▸ WHAT IS EXPECTED: In the data, extract each line that holds the string "name".

┌────────

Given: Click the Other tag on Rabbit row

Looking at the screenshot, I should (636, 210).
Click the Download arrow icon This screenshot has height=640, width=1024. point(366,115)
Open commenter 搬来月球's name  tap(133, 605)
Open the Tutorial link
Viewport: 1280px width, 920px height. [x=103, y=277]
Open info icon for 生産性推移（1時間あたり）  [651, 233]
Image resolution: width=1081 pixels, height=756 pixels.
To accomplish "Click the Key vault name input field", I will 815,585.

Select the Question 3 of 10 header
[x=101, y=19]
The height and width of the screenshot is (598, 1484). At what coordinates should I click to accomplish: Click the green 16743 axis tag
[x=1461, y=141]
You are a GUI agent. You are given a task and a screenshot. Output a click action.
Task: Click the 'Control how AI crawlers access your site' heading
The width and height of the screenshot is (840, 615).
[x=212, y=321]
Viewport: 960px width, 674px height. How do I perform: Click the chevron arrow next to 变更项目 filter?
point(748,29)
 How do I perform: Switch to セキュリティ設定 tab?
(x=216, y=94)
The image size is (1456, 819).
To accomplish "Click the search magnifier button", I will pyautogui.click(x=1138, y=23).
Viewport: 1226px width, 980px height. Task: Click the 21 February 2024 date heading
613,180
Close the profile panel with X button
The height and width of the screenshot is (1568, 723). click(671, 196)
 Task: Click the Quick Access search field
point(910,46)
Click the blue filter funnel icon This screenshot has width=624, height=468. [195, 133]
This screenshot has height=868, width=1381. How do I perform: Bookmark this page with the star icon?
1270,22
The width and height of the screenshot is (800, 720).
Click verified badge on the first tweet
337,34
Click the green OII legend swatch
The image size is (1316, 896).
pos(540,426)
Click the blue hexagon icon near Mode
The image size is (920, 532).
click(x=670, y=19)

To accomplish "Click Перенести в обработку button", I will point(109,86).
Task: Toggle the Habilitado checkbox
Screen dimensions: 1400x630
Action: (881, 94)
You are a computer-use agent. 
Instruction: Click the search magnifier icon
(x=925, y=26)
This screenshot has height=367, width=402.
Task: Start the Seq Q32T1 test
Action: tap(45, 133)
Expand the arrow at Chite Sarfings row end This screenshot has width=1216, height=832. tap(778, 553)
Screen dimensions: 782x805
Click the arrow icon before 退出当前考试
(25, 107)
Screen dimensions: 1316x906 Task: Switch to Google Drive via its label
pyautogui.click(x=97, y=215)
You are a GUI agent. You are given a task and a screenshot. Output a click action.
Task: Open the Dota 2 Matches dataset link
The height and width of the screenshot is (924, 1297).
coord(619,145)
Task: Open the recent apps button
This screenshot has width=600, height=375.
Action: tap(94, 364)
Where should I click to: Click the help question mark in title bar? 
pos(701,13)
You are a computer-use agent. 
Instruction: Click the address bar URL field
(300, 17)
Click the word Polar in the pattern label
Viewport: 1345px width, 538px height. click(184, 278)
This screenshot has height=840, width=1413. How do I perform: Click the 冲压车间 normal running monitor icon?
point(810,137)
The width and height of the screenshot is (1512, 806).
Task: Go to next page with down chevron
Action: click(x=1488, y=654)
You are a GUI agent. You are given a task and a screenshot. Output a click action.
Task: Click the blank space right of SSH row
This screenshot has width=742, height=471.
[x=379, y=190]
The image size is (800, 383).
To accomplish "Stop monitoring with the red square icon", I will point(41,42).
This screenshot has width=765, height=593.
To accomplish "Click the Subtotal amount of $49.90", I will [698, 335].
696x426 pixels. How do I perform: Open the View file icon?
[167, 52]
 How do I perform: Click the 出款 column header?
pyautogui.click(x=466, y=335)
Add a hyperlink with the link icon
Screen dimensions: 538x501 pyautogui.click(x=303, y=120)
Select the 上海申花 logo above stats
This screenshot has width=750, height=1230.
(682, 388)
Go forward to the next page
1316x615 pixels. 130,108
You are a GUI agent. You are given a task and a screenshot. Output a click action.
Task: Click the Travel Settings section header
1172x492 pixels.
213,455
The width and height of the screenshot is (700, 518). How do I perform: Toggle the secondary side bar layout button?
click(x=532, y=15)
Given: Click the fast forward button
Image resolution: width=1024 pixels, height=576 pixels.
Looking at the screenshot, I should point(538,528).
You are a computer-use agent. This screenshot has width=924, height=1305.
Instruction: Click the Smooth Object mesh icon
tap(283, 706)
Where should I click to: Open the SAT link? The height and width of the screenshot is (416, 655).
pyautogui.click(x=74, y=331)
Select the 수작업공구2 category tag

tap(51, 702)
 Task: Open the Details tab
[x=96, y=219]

└────────

▸ FINISHED TASK:
Open commenter 搬来月球's name  tap(133, 605)
To accomplish "Click the Key vault name input field", I will 815,585.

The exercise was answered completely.